287 P. 251 | Kan. | 1930
The opinion of the court was delivered by
This suit was brought by the plaintiff as trustee in bankruptcy for the Alma Produce Company, a corporation of Alma, Neb., against the defendant for the conversion of property. The defendant prevailed, and plaintiff appeals.
The petition of plaintiff alleged that on April 14, 1926, a petition in bankruptcy was filed against the Alma Produce Company of Alma, Neb., which was a corporation organized under the laws of that state, and on May 7,1926, it was adjudged bankrupt; that until about April 6, 1926, the Alma Produce Company had been engaged in conducting a general produce business in Almena, Kan., under the name and style of the Almena Produce Company, and that the business so conducted was in fact owned and managed by and was a part of the assets of the Alma Produce Company of Alma, Neb.; that on or prior to April 13, 1926, the Alma Produce Company was the owner and in possession of, and entitled to the possession of, certain personal property located in Almena, Kan., which property consisted of poultry and eggs, alleged to be of the fair market value of $3,064.75. Plaintiff further alleged that the defendant, without the consent of the Alma Produce Company or anyone in authority to act for it, had wrongfully and illegally taken possession of the personal property described in the petition, sold the same and converted the proceeds thereof to its own use and benefit; that at the time the defendant so took possession of the property and sold it the Alma Produce Company was insolvent and had failed and discontinued its business, all of which was well known to the defendant; that the personal property had been converted to the use of defendant with full knowledge of the insolvency of the Alma Produce Company.
Upon these issues the case was tried to the court without a jury. The court made the following findings in the journal entry of judgment:
“1. The court finds that the allegations of the plaintiff’s petition are not true, and that the allegations of the defendant’s answer are true.
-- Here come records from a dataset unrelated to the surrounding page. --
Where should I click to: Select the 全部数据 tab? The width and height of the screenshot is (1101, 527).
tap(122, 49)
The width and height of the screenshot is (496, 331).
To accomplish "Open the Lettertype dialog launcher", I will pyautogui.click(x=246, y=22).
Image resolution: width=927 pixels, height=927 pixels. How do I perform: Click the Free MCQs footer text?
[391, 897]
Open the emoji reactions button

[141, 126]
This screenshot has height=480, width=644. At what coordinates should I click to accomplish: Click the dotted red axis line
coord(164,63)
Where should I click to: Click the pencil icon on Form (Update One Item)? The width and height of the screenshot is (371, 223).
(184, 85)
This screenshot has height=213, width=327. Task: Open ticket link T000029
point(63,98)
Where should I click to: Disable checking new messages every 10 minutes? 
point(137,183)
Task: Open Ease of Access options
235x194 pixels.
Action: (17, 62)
“2. That the personal property described in the petition of the plaintiff which it was alleged was the property of the Alma Produce Company and that the same was wrongfully converted to the use of the defendant, was not at any time the property of the said Alma Produce Company, but was at all times the property of the Almena Produce Company, a copartnership composed of Verle Doan and George Doan.
“3. That the said Verle Doan at all times represented to the defendant bank that he and his father, George Doan, were the owners of said personal property referred to in the petition; that said bank believed them to be the owners thereof and extended credit as alleged in the answer on the strength of their said claim of ownership of said property, all with the knowledge and consent of the said officers and directors of the said Alma Produce Company, and the said Alma Produce Company and its trustee are estopped to claim ownership to said property as against defendant bank.
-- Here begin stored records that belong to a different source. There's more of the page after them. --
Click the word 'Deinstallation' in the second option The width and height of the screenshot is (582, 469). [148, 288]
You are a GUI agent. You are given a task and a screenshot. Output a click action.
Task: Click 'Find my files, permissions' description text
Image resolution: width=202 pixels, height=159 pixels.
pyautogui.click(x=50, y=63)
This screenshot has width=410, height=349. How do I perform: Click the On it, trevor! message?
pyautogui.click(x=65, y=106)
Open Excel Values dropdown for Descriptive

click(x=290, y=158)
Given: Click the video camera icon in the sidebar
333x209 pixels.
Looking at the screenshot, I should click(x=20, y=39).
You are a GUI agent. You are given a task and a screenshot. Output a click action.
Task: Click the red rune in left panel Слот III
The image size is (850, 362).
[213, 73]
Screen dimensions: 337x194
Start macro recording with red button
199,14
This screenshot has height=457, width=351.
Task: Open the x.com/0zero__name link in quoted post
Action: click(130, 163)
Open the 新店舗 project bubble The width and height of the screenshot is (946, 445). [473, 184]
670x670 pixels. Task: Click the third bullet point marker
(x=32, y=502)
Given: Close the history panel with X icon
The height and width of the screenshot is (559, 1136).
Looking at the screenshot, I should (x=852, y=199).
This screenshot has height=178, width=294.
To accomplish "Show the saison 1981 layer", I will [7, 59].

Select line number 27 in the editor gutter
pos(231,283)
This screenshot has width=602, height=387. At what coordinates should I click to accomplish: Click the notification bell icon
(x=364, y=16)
*571 “4. That the defendant received from the sale of the property described in the petition the sum of $3,188.74; that the defendant bank was entitled to set off as against said sum an overdraft held on the books of said bank against the Almena Produce Company in the sum of $3,021.72, leaving a balance due to Doan of $167.02, which is evidenced by an outstanding cashier’s check, which should be canceled unless Doan assigns same to trustee of Alma Produce Company.”
It appears from the evidence that in 1924 one George Doan and his son Verle, of Alma, Neb., were engaged in the management of the Alma Produce Company, of Alma, Neb., a corporation; that the father was director and general manager and the son assisted in the management; that some time in April of that year the two Doans established a business at Almena, Kan., under the name of the Almena Produce Company, which, according to the evidence, was advertised as “The Almena Produce Company, Not Incorporated.” To establish this business the father furnished the son money and the son came to Almena and became manager of the Almena Produce Company. At the time the business was started in Almena the son, Verle Doan, deposited $2,000 in the defendant bank— $1,000 on April 1, 1924, and $1,000 on April 7, 1924. The business at Almena continued under the management of Verle Doan until about April, 1926, during which time it did all of its banking with the defendant and frequently received credit from the defendant by reason of the bank honoring checks issued to purchasers in payment of produce. From time to time the bank permitted overdrafts in this manner to be incurred by the Almena Produce Company. On numerous occasions during his lifetime George Doan (who at the time of this litigation was deceased) came to Almena. He was introduced by the son to officers of the defendant bank. The business activities, however, were principally handled and managed by the son Verle. It appears from the testimony of officers of the defendant bank that at the time the Almena Produce Company was established, and at numerous times during the following two years, it was represented to the officers of the bank by Verle Doan that the company was a copartnership composed of himself and his father, George Doan; that the father had furnished the money and the son managed the business and that they were, equal partners; that sometime they intended to incorporate the company. It appears that at all times the defendant bank believed the Almena Produce Company to be a copartnership and extended credit on that basis. Further, that the Almena Produce Company established a branch
The indebtedness to the defendant bank grew out of the fact that the bank had permitted the Almena Produce Company to overdraw its account in the purchase of produce and poultry. The Almena Produce Company then drew drafts on the Alma Produce Company of Nebraska for $3,000 which were turned down when presented, due to the fact that when these drafts arrived the Alma Produce Company had become insolvent. It further appears from the evidence that Verle Doan was not in charge of the Almena Produce Company on April 12, 1926, the date the drafts were turned down, but the business was then in charge of one Jim Vculek. When the drafts were returned the officers of the bank asked Vculek whether or not it would be all right for them to take charge of the assets of the Almena Produce Company, sell the same and apply the proceeds to the overdraft. He replied that it would be all right with him, but that they should call Doan. One of the officers of the bank then called Doan at Alma, Neb., and asked him whether they could sell the merchandise and apply the proceeds. He answered that the bank could not do that because he had already sold the merchandise. Doan told him to talk to his attorney. The attorney stated to the officer of the bank: “I will neither give you permission nor deny you permission. You use your own judgment.”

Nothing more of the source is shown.